You can now get a copy of the Daily Monitor with your Ethiopian Juice on Jumia Food.
You can now get a copy of the Daily Monitor with your Ethiopian juice on Jumia Food.

This week Jumia Food, the food ordering website and app, added an item to the bottom of restaurant menus on its platforms; for Shs2000, you can get a Daily Monitor newspaper with your meal, it reads. The addition follows a partnership between Jumia and Monitor Publications announced last week.

Igasira Neville, the head of marketing and public relations at Jumia Food, says the partnership will see the two companies capitalising on each other’s strengths. Jumia Food has probably the only decent business-to-consumer delivery operation in Kampala, while Monitor has a wide online reach.

Monitor will use Jumia’s platform to expand the circulation of its flagship newspaper (other publications distributed by Monitor do not show in the app), while Jumia gets promotion on Monitor’s platforms in return.

Monitor’s report on the partnership mentions “convenience” and the need to extend its “shelf life on the market.” What that means is that it is banking on Jumia to deliver to customers who might have forgotten to buy the newspaper. Plus, they can now order the newspaper at any time of the day.

The assumption is that the customers who order the newspaper will not have read its content, so much that they will want to buy a physical copy in the evening, for example. And that they can only get their news from a newspaper.

The Daily Monitor website is the most visited website in Uganda – according to Alexa – due to a number of reasons, not least the fact that it carries most of the newspaper’s content. The users of Jumia Food’s platforms are also, on the whole, savvy internet users. In short, the type of people who will visit Monitor’s website early in the morning, and are content with getting all the information they need online.

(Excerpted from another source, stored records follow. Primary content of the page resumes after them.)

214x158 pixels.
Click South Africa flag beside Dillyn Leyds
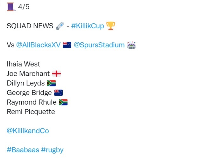tap(51, 83)
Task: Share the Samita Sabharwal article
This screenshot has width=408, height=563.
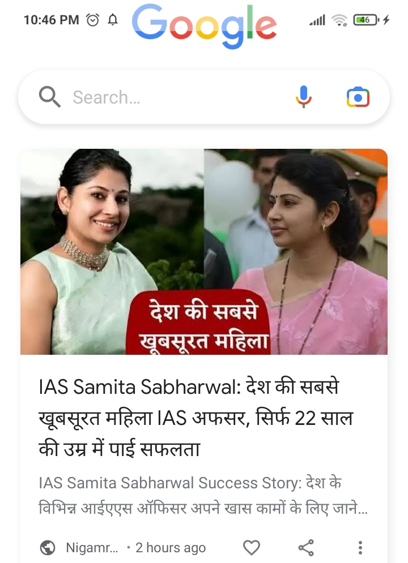Action: coord(306,548)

An email to Monitor’s marketing department went unanswered, so we do not have the official version of what else was in play for Daily Monitor. But the possibility that it was looking at reaching new readers through Jumia, gaining customer loyalty, and utilising it as a more efficient distribution platform for the newspaper cannot be discounted.

Igasira did not agree with our notion that most of Jumia Food’s regular users are young, saying everyone needs to eat. But it not off the mark, and is probably true. Monitor could be looking at Jumia Food’s platform as a way to reach this demographic and get them to buy newspapers.

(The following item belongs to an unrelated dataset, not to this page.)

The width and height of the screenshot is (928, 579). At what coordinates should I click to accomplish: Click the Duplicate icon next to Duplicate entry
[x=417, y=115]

Any platform that gives the newspaper’s circulation an edge is welcome, in any case. Its circulation has remained below 20,000 copies for over a year, according to figures from South Africa’s Audit Bureau of Circulations. It sold an average of 9,399 copies less than New Vision in the second quarter of this year, and also registered a drop from the first quarter – when elections gave circulation a bump.

circulation-chart

It remains to be seen how the partnership will impact Monitor’s sales. But we shall keep checking, and will report any updates.

Monitor is also tweaking its online operations, even as it moves to improve the circulation of its physical newspaper. It recently made several editorial changes as part of a digital first strategy which will prioritise publishing developing stories to the website instead of reserving them for the next day’s newspaper.

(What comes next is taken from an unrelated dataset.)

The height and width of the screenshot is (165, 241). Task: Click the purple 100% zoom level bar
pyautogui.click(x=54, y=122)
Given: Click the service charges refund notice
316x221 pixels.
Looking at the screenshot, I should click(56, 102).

As part of the strategy, Monitor will “deliver credible news to the online audience as it breaks, then provide the explanatory and day-two journalism in the newspaper,” executive editor Charles Odoobo-Bichachi told the African Centre for Media Excellence.

Bichachi says the newspaper is already seeing dividends in the form of increased engagement. But such dividends for the website are not new. It moved to its current position as Uganda’s most visited website on the back of a different digital first strategy (and with fewer managing editors) when, during the walk to work demonstrations of 2011, it provided live updates, usually throughout the day.

Monitor also redesigned its website a few months ago, finally moving onto the neater platform its Kenyan sister newspaper, Daily Nation, has been using since August 2013. One of the more pertinent features on the site is the linking of recent stories from newspapers in the Nation Media Group stable, giving readers even more options.